PATRON, subst. masc. En matière bénéficiale, c'était celui qui avait bâti, fondé ou doté une église ; en considération de quoi il avait ordinairement sur cette église un droit honorifique qu'on appelait patronage.
Les droits honorifiques consistaient dans la préséance à l'église, aux processions et aux assemblées qui regardaient le bien de l'église, à avoir le premier l'eau bénite, l'encensement, le pain béni, le baiser de la paix, la recommandation aux prières nominatives, un banc permanent dans le chœur, et une litre ou ceinture funèbre autour de l'église, tant au dedans qu'au dehors.
Dans l'église, la litre du Patron se mettait au-dessus de celle du haut-justicier ; au dehors, c'était celle du haut-justicier qui était au-dessus.

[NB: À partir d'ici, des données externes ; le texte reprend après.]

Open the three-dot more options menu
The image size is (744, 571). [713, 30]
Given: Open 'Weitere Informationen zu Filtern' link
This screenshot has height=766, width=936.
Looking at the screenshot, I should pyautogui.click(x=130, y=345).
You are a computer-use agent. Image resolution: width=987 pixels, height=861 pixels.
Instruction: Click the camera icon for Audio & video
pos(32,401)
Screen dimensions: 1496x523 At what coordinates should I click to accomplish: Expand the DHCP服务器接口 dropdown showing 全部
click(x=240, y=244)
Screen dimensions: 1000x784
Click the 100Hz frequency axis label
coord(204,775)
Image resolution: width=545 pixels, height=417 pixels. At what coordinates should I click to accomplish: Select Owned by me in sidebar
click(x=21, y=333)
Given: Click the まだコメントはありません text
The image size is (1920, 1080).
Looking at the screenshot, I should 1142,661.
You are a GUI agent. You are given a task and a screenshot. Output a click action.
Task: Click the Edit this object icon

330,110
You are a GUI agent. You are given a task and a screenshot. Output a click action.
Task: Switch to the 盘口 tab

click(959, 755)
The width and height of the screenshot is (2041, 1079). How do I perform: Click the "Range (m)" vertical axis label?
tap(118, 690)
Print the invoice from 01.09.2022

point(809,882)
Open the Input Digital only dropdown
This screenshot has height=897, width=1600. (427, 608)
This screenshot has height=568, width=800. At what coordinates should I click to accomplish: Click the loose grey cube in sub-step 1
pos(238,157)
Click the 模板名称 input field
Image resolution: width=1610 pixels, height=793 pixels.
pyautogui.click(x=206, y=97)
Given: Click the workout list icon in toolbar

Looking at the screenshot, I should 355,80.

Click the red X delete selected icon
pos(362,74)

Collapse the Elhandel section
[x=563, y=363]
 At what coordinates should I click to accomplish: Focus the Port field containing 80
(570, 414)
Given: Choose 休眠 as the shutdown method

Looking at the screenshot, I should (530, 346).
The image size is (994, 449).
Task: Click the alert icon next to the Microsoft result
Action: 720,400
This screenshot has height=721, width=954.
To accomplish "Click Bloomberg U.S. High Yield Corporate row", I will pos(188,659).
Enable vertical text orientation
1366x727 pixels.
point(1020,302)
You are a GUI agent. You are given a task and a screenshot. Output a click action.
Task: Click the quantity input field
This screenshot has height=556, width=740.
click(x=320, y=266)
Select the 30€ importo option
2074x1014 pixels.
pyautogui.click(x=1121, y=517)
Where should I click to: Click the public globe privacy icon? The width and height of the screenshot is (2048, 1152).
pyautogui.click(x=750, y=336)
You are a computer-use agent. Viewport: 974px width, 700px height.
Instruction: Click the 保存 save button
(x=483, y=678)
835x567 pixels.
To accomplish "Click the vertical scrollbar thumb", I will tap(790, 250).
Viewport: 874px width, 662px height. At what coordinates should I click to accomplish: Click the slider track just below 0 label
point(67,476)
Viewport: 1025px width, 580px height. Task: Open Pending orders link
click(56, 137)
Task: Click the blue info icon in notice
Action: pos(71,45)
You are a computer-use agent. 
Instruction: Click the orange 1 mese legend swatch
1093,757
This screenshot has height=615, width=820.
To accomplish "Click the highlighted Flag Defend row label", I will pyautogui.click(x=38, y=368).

Il faut observer en cette occasion que les armoiries et titres ne prouvaient pas le droit de patronage, si elles n'étaient mises à la clef de la voûte du chœur ou au frontispice du portail.
Le droit de mettre des armoiries dans une église était personnel à la famille du fondateur ; il ne passait point à l'acquéreur, lors même que celui-ci succédait au droit de patronage.
Le Patron pouvait rendre le pain béni tel jour qu'il jugeait à propos, quoiqu'il ne demeurât point dans la paroisse.
Le droit de sépulture au chœur était même imprescriptible contre le Patron.